What makes education in a democracy distinct is a commitment to a particularly precious and fragile ideal, and that is a belief that the fullest development of all is the necessary condition for the full development of each; conversely, the fullest development of each is necessary for the full development of all.
Democracy, after all, is geared toward participation and engagement, and it's based on a common faith: every human being is of infinite and incalculable value, each a unique intellectual, emotional, physical, spiritual, and creative force. Every human being is born free and equal in dignity and rights, each is endowed with reason and conscience, and deserves, then, a sense of solidarity, brotherhood and sisterhood, recognition and respect.
We want our students to be able to think for themselves, to make judgments based on evidence and argument, to develop minds of their own. We want them to ask fundamental questions---Who in the world am I? How did I get here and where am I going? What in the world are my choices? How in the world shall I proceed? --- and to pursue answers wherever they might take them. Democratic educators focus their efforts, not on the production of things so much as on the production of fully developed human beings who are capable of controlling and transforming their own lives, citizens who can participate fully in civic life.

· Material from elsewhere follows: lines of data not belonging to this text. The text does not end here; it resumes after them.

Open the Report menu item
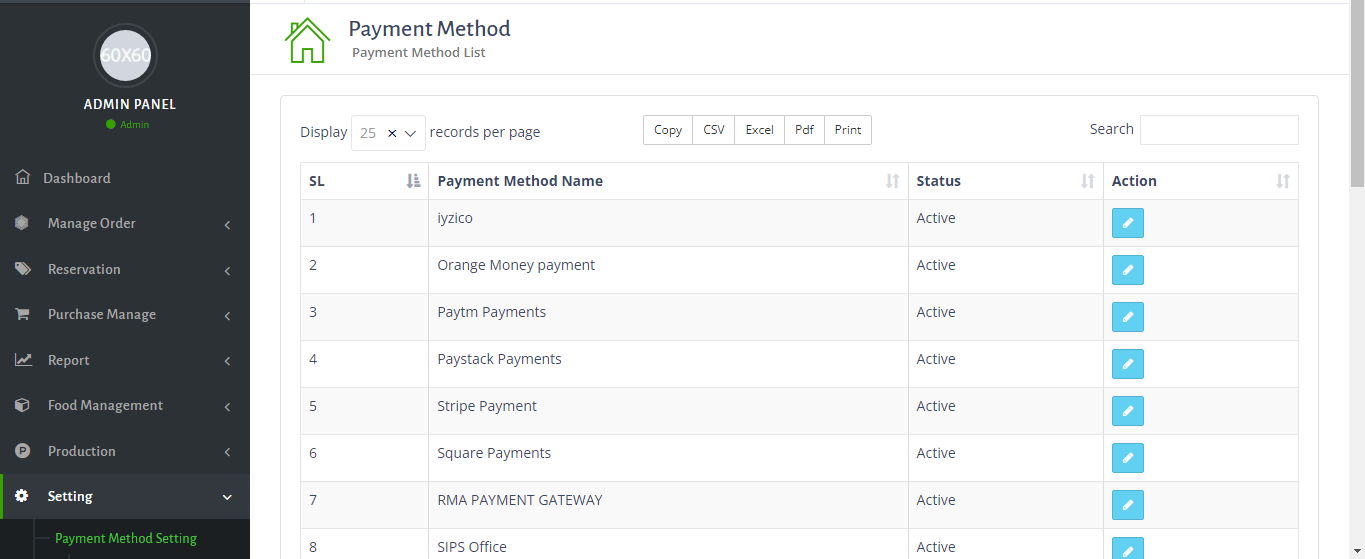This screenshot has width=1365, height=559. tap(125, 361)
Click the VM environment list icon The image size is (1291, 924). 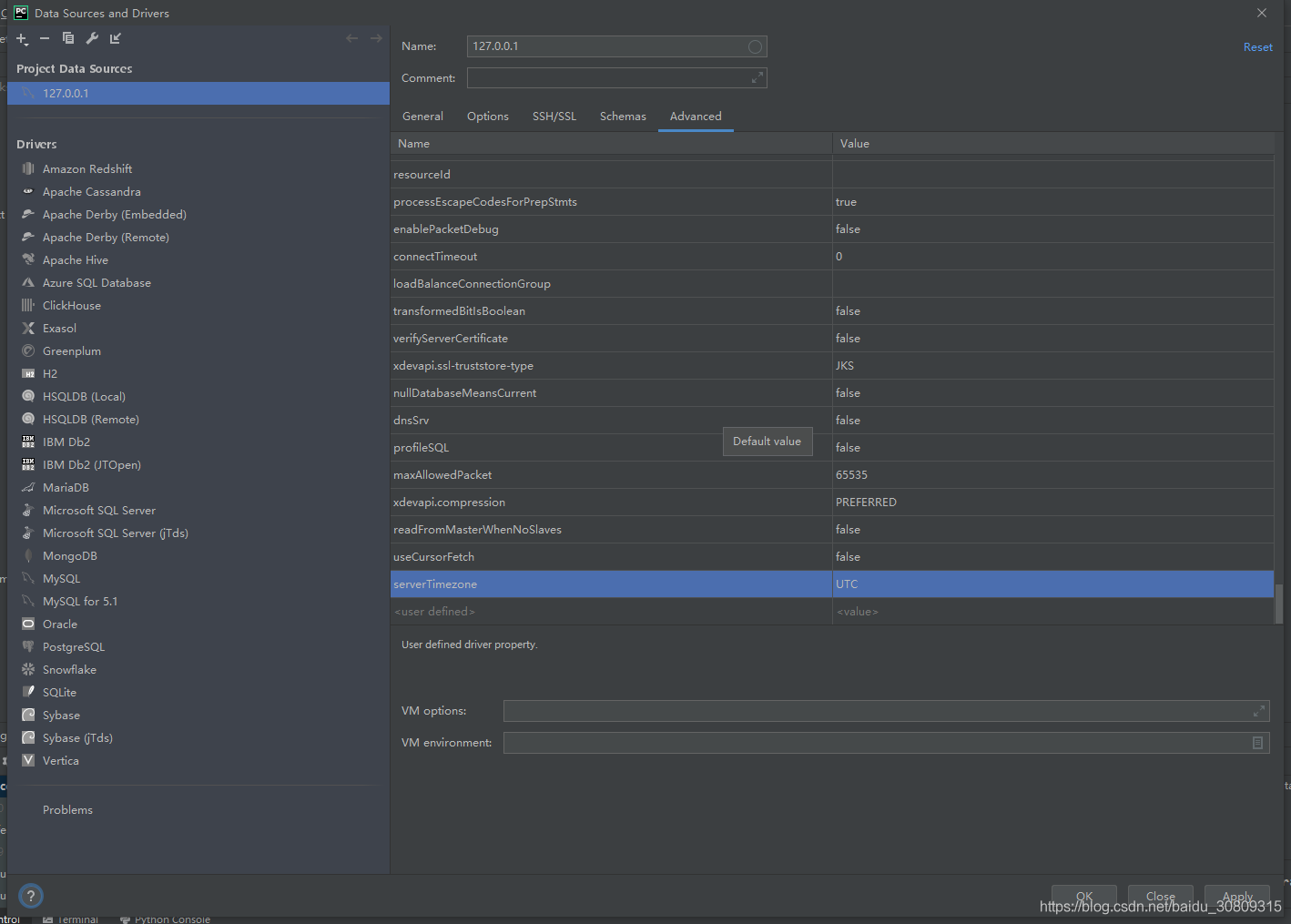(1257, 743)
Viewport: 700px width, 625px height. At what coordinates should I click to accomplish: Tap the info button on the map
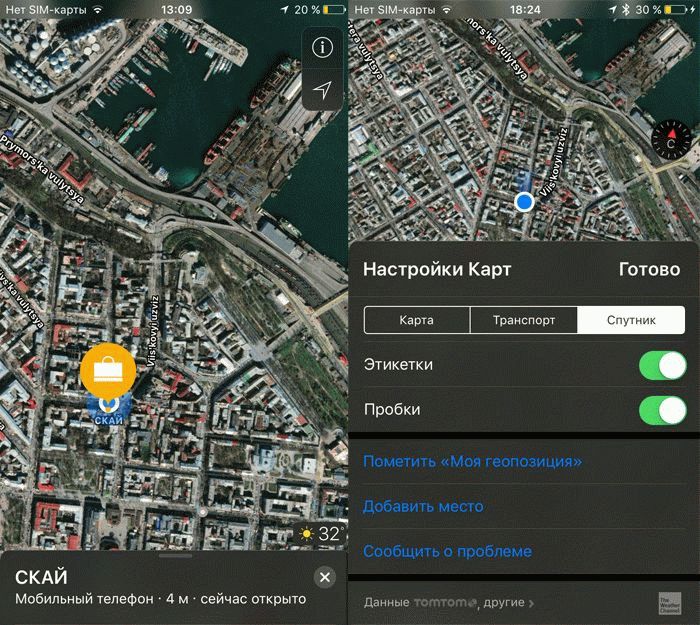point(321,48)
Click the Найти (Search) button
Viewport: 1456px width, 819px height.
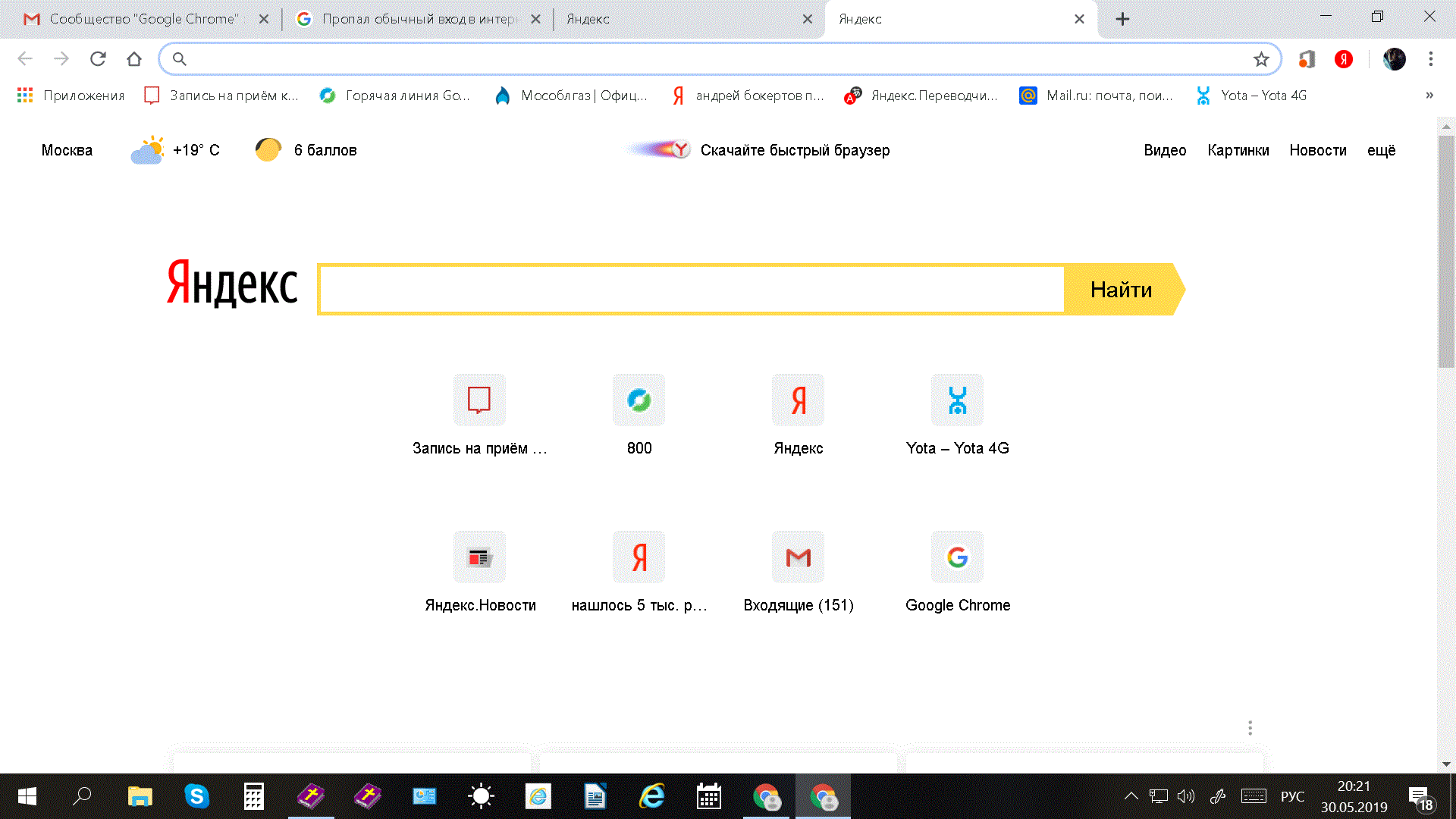coord(1121,290)
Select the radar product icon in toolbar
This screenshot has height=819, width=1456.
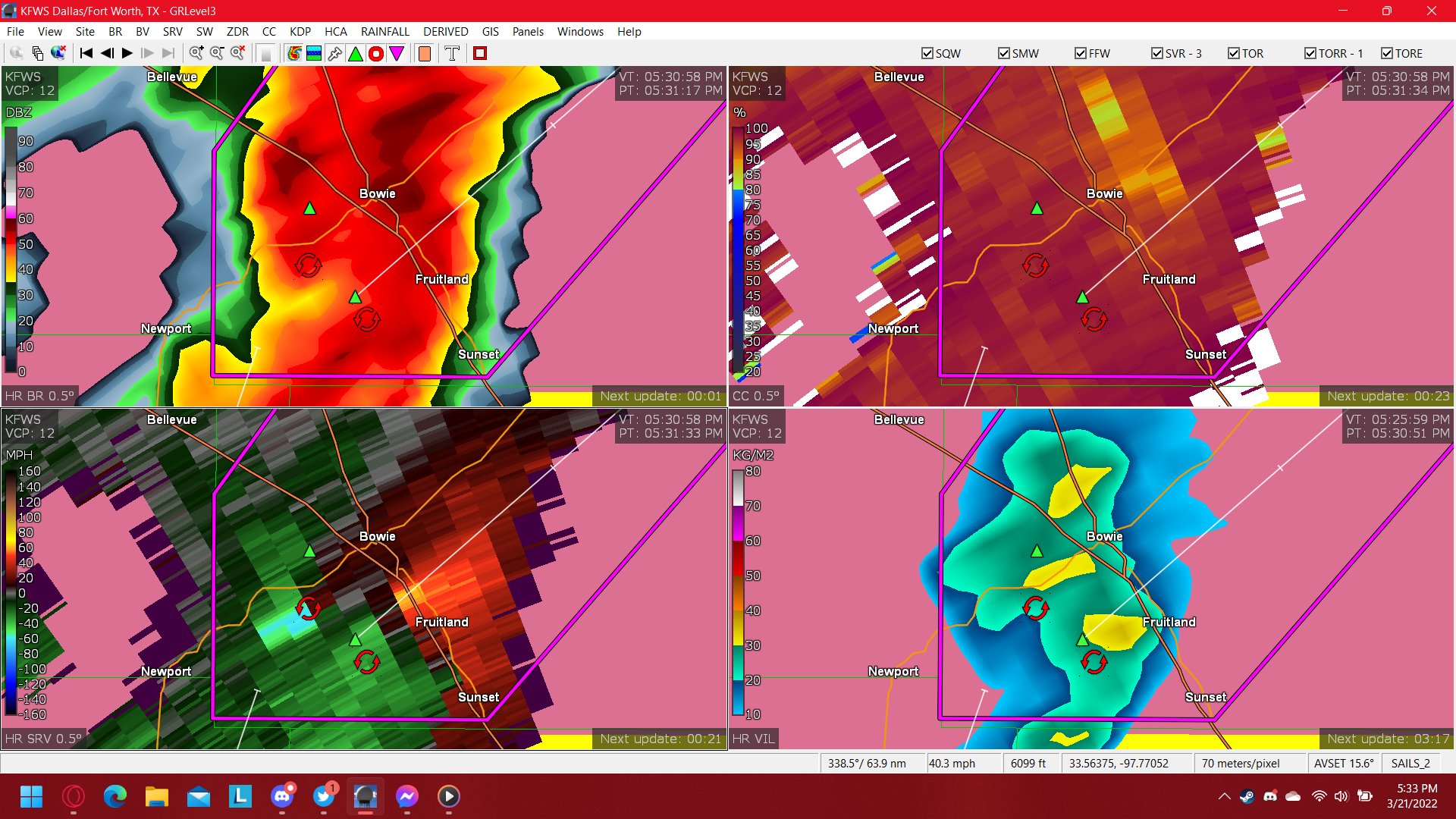(293, 53)
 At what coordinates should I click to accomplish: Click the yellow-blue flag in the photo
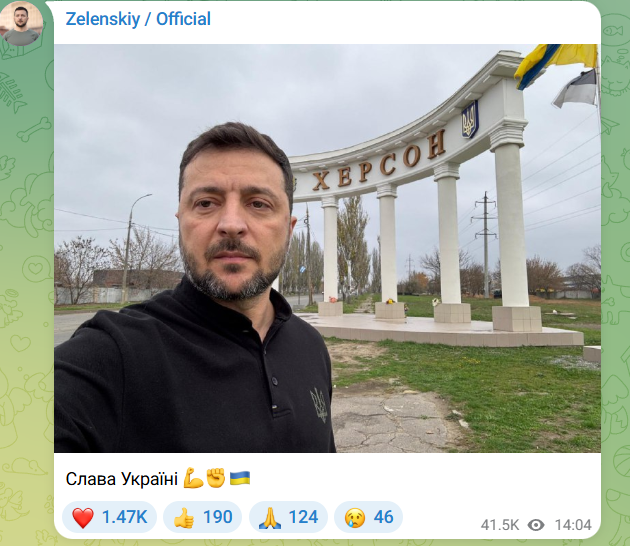[556, 64]
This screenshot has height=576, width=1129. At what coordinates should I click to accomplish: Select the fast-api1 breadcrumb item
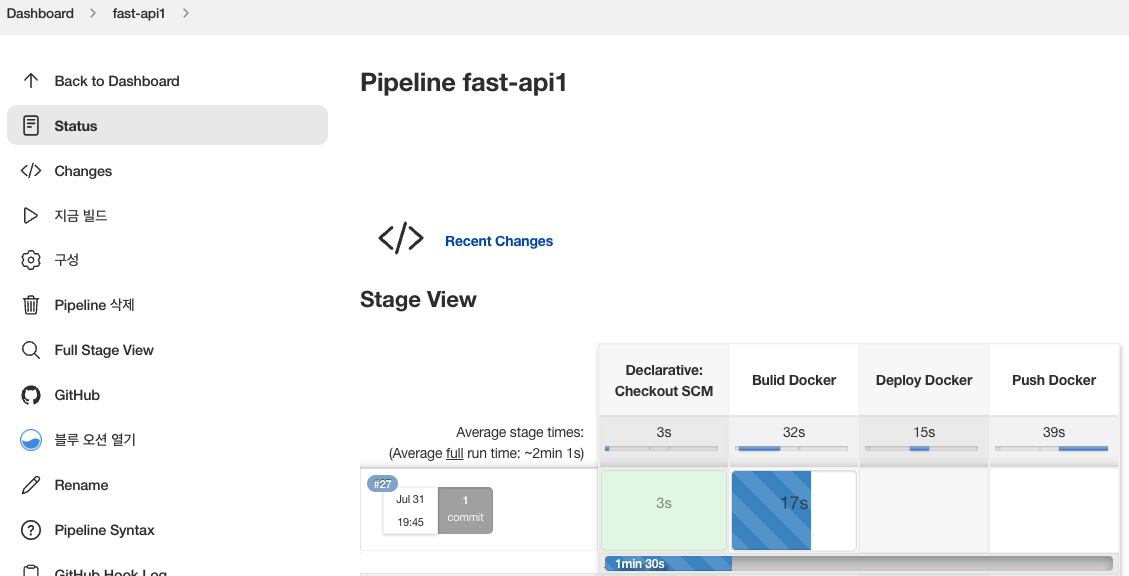click(x=139, y=14)
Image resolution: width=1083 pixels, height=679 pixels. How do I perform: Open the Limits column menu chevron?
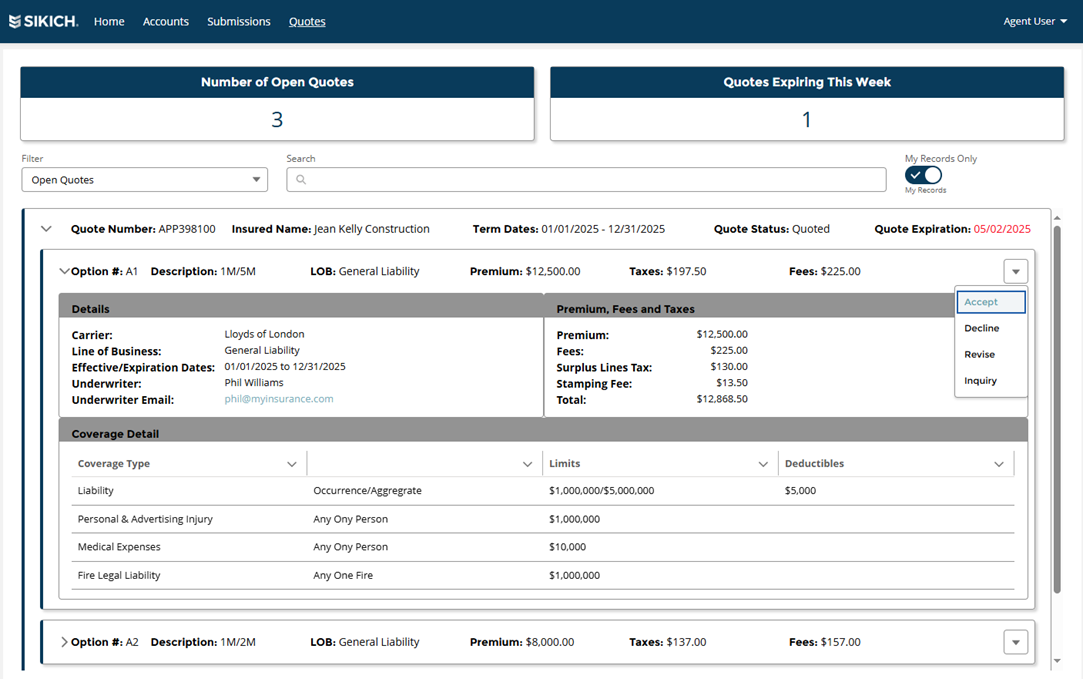click(x=763, y=464)
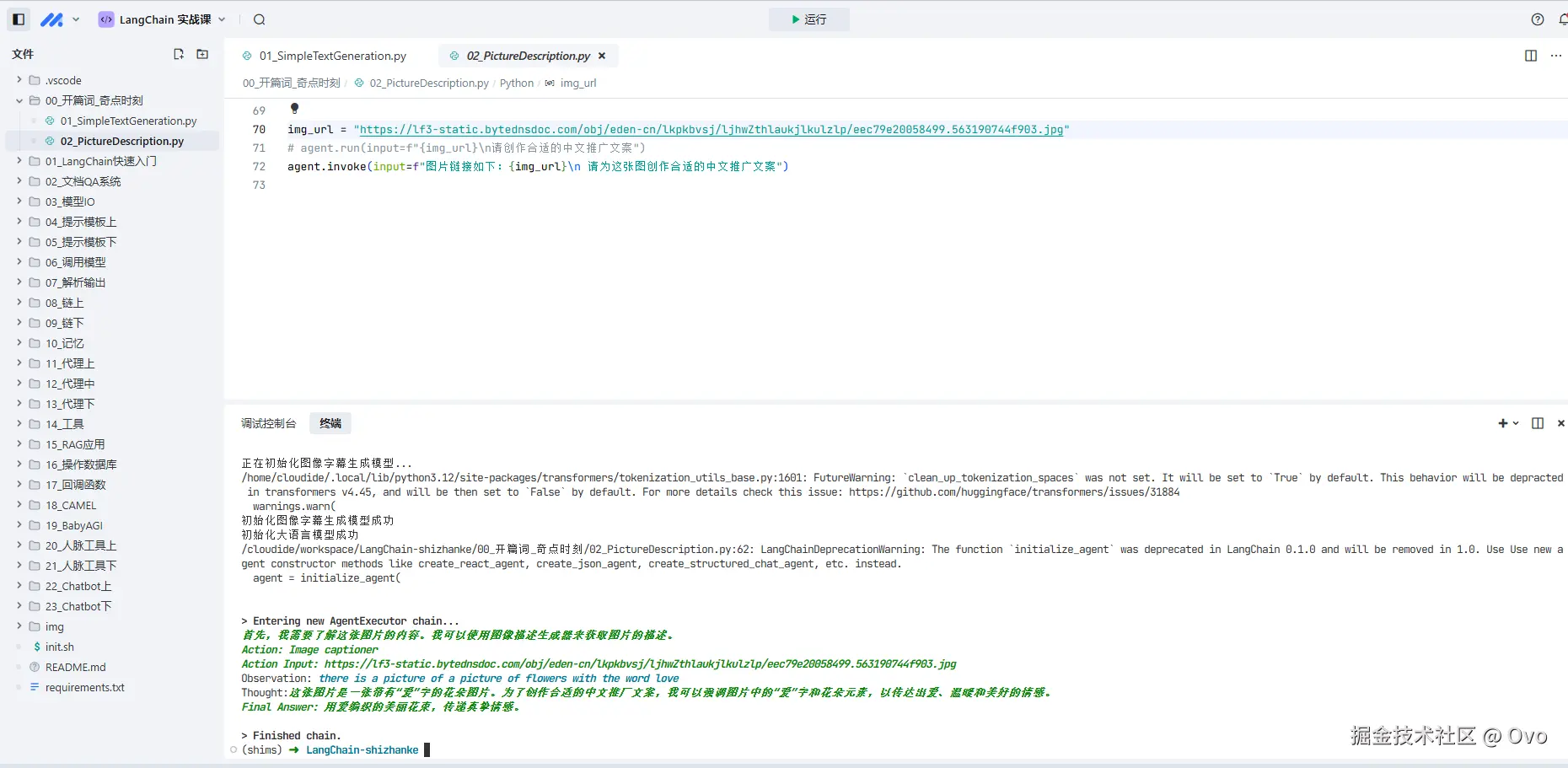Switch to 01_SimpleTextGeneration.py tab
This screenshot has height=768, width=1568.
tap(332, 56)
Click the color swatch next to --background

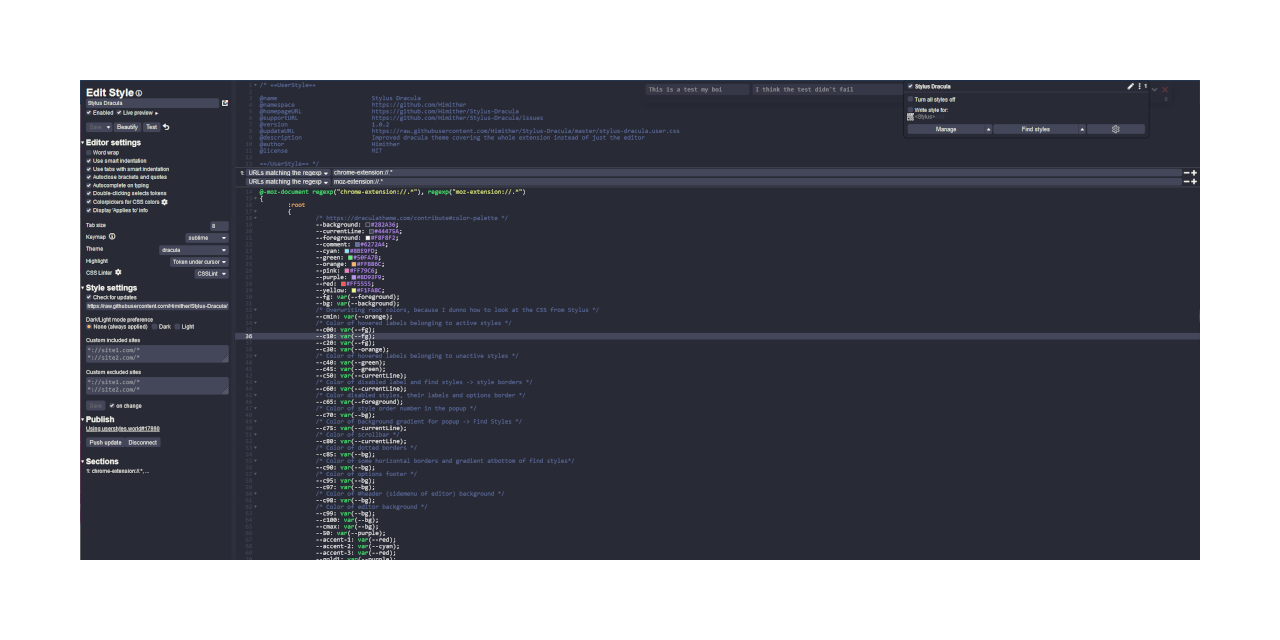click(366, 224)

Democratic teaching encourages students to develop initiative and imagination, the capacity to name the world, to identify the obstacles to their full humanity, and the courage to act upon whatever the known demands. Education in a democracy should be characteristically eye-popping and mind-blowing--always about opening doors and opening minds as students forge their own pathways into a wider world.
How do our schools here and now measure up to the democratic ideal?
Much of what we call schooling forecloses or shuts down or walls off meaningful choice-making. Much of it is based on obedience and conformity, the hallmarks of every authoritarian regime. Much of it banishes the unpopular, squirms in the presence of the unorthodox, hides the unpleasant. There's no space for skepticism, irreverence, or even doubt. While many of us long for teaching as something transcendent and powerful, we find ourselves too-often locked in situations that reduce teaching to a kind of glorified clerking, passing along a curriculum of received wisdom and predigested and often false bits of information. This is a recipe for disaster in the long run.
Educators, students, and citizens must press now for an education worthy of a democracy, including an end to sorting people into winners and losers through expensive standardized tests which act as pseudo-scientific forms of surveillance; an end to starving schools of needed resources and then blaming teachers and their unions for dismal outcomes; and an end to the rapidly accumulating "educational debt," the resources due to communities historically segregated, under-funded and under-served. All children and youth in a democracy, regardless of economic circumstance, deserve full access to richly-resourced classrooms led by caring, qualified and generously compensated teachers. So let's push for that, and let's make it happen before Arne Duncan or anyone else grants us permission.